TASK DESCRIPTION:
Transcribe the full listing word for word, leaving nothing out.

═══ DATA SHOWN

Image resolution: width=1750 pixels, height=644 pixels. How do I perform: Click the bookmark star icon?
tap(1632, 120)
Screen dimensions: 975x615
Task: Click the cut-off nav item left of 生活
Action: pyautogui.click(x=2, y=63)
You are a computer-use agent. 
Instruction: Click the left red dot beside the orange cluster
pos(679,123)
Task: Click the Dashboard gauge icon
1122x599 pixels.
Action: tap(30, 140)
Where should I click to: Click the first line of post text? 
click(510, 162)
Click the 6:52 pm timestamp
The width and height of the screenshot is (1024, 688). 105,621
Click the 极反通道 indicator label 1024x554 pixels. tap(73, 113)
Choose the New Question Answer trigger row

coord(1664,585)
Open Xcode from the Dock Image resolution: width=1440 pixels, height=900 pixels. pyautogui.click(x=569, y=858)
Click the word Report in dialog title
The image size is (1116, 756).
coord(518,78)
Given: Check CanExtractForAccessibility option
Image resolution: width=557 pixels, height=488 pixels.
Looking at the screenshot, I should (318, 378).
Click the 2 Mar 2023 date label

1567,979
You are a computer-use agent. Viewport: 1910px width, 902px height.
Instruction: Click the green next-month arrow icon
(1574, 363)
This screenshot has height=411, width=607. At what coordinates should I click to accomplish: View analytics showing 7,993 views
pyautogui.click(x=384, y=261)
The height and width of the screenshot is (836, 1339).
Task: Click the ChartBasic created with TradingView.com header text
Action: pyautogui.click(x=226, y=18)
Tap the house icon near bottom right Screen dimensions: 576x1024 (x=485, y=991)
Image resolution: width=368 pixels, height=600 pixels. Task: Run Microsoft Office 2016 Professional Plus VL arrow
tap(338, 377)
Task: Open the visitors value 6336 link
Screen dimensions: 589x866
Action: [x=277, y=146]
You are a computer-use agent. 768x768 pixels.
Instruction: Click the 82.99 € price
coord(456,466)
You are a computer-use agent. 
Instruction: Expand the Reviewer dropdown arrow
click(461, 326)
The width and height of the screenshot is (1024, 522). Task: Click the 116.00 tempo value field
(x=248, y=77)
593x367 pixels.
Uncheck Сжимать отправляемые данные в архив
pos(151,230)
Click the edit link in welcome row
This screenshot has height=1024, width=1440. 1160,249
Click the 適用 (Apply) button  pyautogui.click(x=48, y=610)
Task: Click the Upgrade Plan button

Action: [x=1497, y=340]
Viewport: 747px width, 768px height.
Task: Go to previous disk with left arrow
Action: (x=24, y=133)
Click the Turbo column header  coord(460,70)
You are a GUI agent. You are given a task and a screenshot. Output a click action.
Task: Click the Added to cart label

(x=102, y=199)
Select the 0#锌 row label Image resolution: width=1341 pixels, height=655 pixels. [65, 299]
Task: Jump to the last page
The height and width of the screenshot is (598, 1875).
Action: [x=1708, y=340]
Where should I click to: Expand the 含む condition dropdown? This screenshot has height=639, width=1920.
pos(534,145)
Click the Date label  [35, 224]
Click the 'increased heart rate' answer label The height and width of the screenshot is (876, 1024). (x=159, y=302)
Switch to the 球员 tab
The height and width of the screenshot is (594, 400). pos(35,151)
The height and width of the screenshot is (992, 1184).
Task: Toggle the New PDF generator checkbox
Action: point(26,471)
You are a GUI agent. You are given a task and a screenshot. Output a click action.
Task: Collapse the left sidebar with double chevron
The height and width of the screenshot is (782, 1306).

══════

TASK SOLUTION:
Image resolution: width=1750 pixels, height=644 pixels. How do I perform: Click the bookmark star icon?
tap(1632, 120)
Screen dimensions: 975x615
Task: Click the cut-off nav item left of 生活
Action: pyautogui.click(x=2, y=63)
You are a computer-use agent. 
Instruction: Click the left red dot beside the orange cluster
pos(679,123)
Task: Click the Dashboard gauge icon
1122x599 pixels.
Action: tap(30, 140)
Where should I click to: Click the first line of post text? 
click(510, 162)
Click the 6:52 pm timestamp
The width and height of the screenshot is (1024, 688). 105,621
Click the 极反通道 indicator label 1024x554 pixels. tap(73, 113)
Choose the New Question Answer trigger row

coord(1664,585)
Open Xcode from the Dock Image resolution: width=1440 pixels, height=900 pixels. pyautogui.click(x=569, y=858)
Click the word Report in dialog title
The image size is (1116, 756).
coord(518,78)
Given: Check CanExtractForAccessibility option
Image resolution: width=557 pixels, height=488 pixels.
Looking at the screenshot, I should (318, 378).
Click the 2 Mar 2023 date label

1567,979
You are a computer-use agent. Viewport: 1910px width, 902px height.
Instruction: Click the green next-month arrow icon
(1574, 363)
This screenshot has height=411, width=607. At what coordinates should I click to accomplish: View analytics showing 7,993 views
pyautogui.click(x=384, y=261)
The height and width of the screenshot is (836, 1339).
Task: Click the ChartBasic created with TradingView.com header text
Action: pyautogui.click(x=226, y=18)
Tap the house icon near bottom right Screen dimensions: 576x1024 (x=485, y=991)
Image resolution: width=368 pixels, height=600 pixels. Task: Run Microsoft Office 2016 Professional Plus VL arrow
tap(338, 377)
Task: Open the visitors value 6336 link
Screen dimensions: 589x866
Action: [x=277, y=146]
You are a computer-use agent. 768x768 pixels.
Instruction: Click the 82.99 € price
coord(456,466)
You are a computer-use agent. 
Instruction: Expand the Reviewer dropdown arrow
click(461, 326)
The width and height of the screenshot is (1024, 522). Task: Click the 116.00 tempo value field
(x=248, y=77)
593x367 pixels.
Uncheck Сжимать отправляемые данные в архив
pos(151,230)
Click the edit link in welcome row
This screenshot has height=1024, width=1440. 1160,249
Click the 適用 (Apply) button  pyautogui.click(x=48, y=610)
Task: Click the Upgrade Plan button

Action: [x=1497, y=340]
Viewport: 747px width, 768px height.
Task: Go to previous disk with left arrow
Action: (x=24, y=133)
Click the Turbo column header  coord(460,70)
You are a GUI agent. You are given a task and a screenshot. Output a click action.
Task: Click the Added to cart label

(x=102, y=199)
Select the 0#锌 row label Image resolution: width=1341 pixels, height=655 pixels. [65, 299]
Task: Jump to the last page
The height and width of the screenshot is (598, 1875).
Action: [x=1708, y=340]
Where should I click to: Expand the 含む condition dropdown? This screenshot has height=639, width=1920.
pos(534,145)
Click the Date label  [35, 224]
Click the 'increased heart rate' answer label The height and width of the screenshot is (876, 1024). (x=159, y=302)
Switch to the 球员 tab
The height and width of the screenshot is (594, 400). pos(35,151)
The height and width of the screenshot is (992, 1184).
Task: Toggle the New PDF generator checkbox
Action: point(26,471)
You are a GUI agent. You are given a task and a screenshot. Output a click action.
Task: Collapse the left sidebar with double chevron
The height and width of the screenshot is (782, 1306).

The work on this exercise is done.